小島 身近なところで、私は情報格差も気になっています。知らないことは選べないし、そこに希望も持てませんよね。若者には十分に情報を提供してほしいと思います。

学生(大澤) 仕事は恋人のような存在ですか。また、ワーク・ライフ・バランスについてどうお考えですか。

石田 仕事はむしろ生涯の伴侶ですね。時々本当にイヤになるけれど、時には本当に素晴らしい啓示的な瞬間も与えてくれます。

山田 恋人で言うなら倦怠期(笑)。めんどうだけれど、いないとさびしい。結構行動を縛られるけど、それが楽しくもある(笑)。

小島 私はよく、仕事と家庭をどう両立させているかと聞かれますが、正直、両立はしていません。家では家事の優先順位を決め、私にしかできないことは私が、他は任せることにしているんです。

石田 この3人はひどいワーカーホリックですからあまり参考にはならないかも。ただ、20代、30代はメチャクチャ働かされますから、できれば大学生の間に男女交際は経験しておいた方がいいですよ(笑)。

山田 好きな芝居のチケットをとったら絶対仕事は入れないとか、趣味の時間は大切にしていますけどね。

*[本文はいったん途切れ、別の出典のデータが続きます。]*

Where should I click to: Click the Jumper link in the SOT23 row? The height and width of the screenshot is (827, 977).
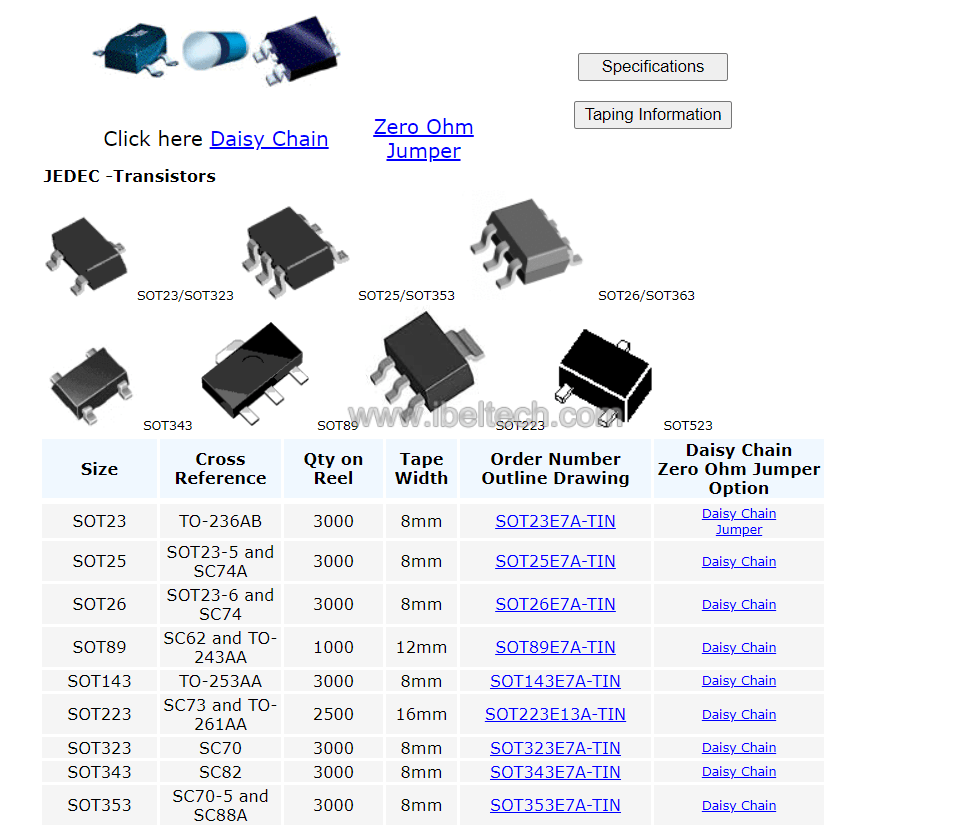(738, 530)
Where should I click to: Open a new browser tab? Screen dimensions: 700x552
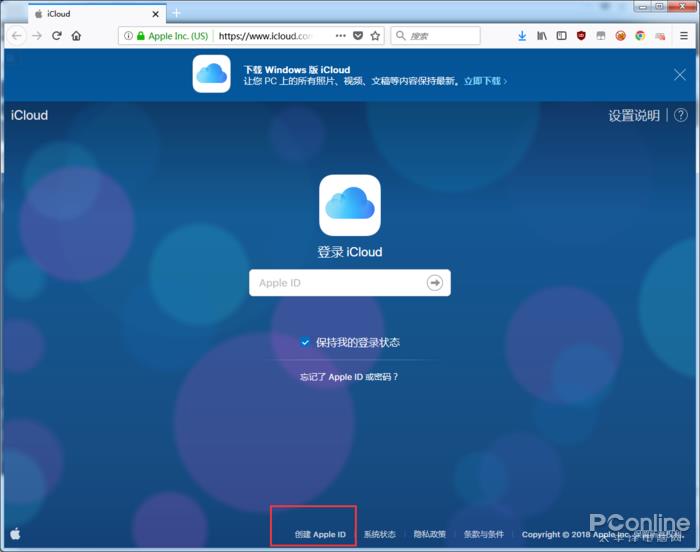(x=177, y=13)
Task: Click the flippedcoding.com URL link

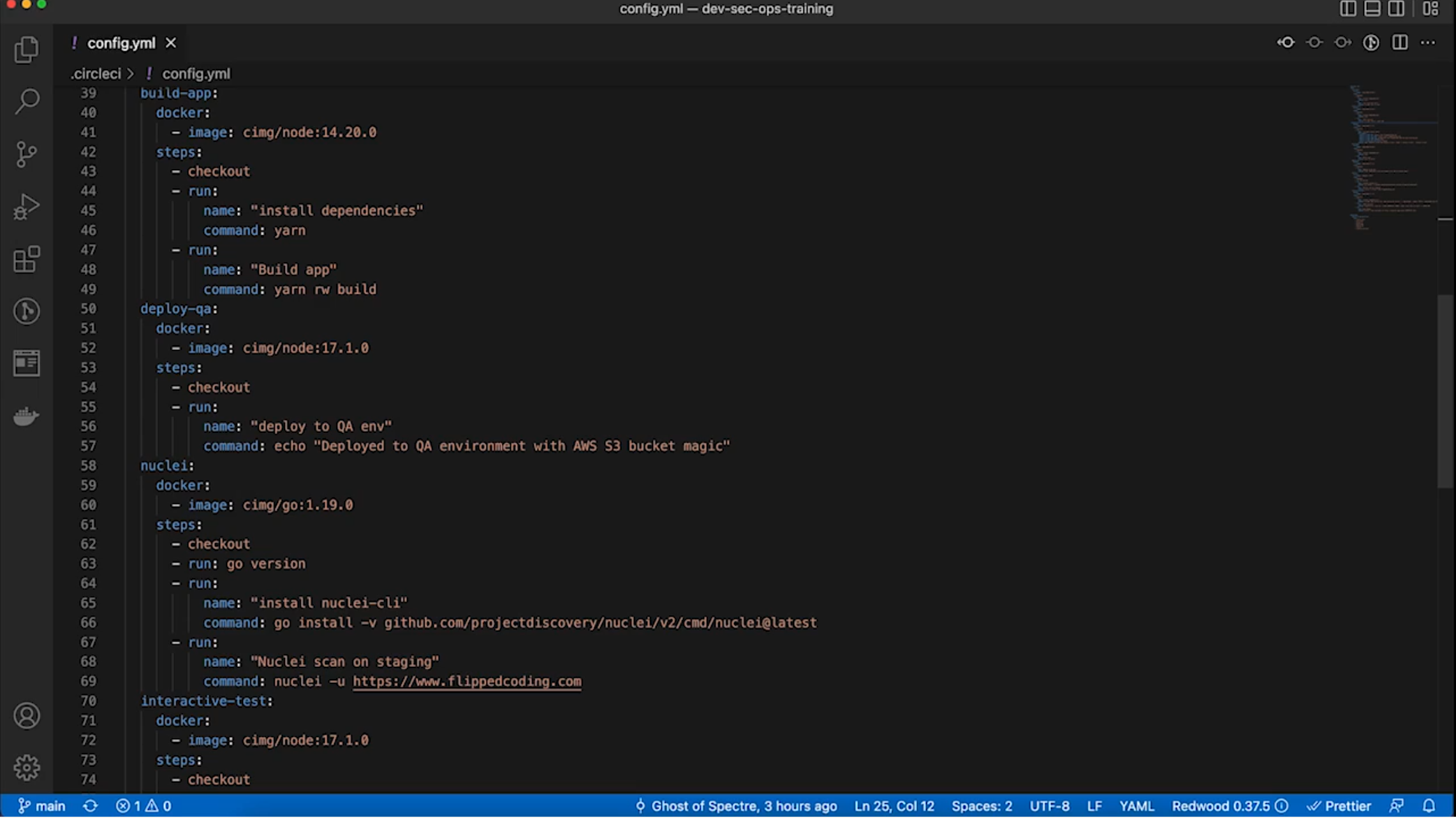Action: [467, 682]
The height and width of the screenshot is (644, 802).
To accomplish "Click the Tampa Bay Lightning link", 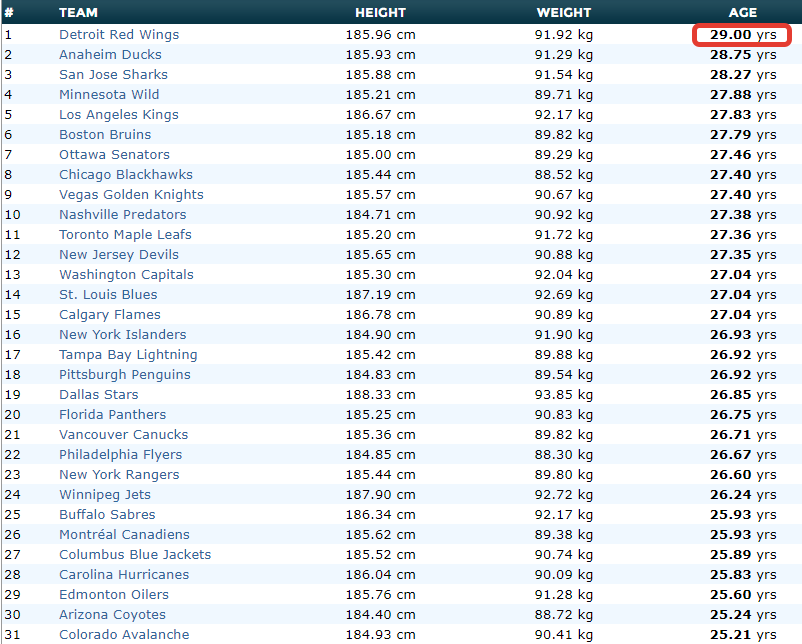I will click(128, 355).
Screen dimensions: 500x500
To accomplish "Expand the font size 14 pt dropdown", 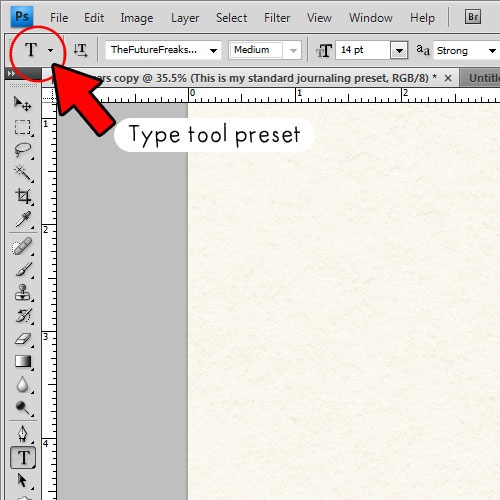I will click(x=399, y=51).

学生(長倉) 終身雇用で、社会保障も充実していた時代を生きてきた今の大人の人たちは、山田先生のおっしゃる「人間力」を持っているんでしょうか。

山田 コミュニケーション力、創造力などを総合した力を、私は「人間力」と呼んでいます。確かに、かつてはそんな力は求められなかった。だから今の中高年の多くは、持っていないでしょう。でも時代が変わったこれからは、必要になるということなのです。

石田 「人間力」というと、筋トレのように苦労して獲得するもののように思うかもしれませんが、むしろ好きなことに没頭したりして楽しんでいるうちに自然に身についてくるんじゃないかと考えます。あると魅力が増すし、楽しいですよ。

小島 ありがとうございました。今日、学生たちが投げてくれたものを皆さんがそれぞれに受け止めて、何かの形で投げ返していただければと思います。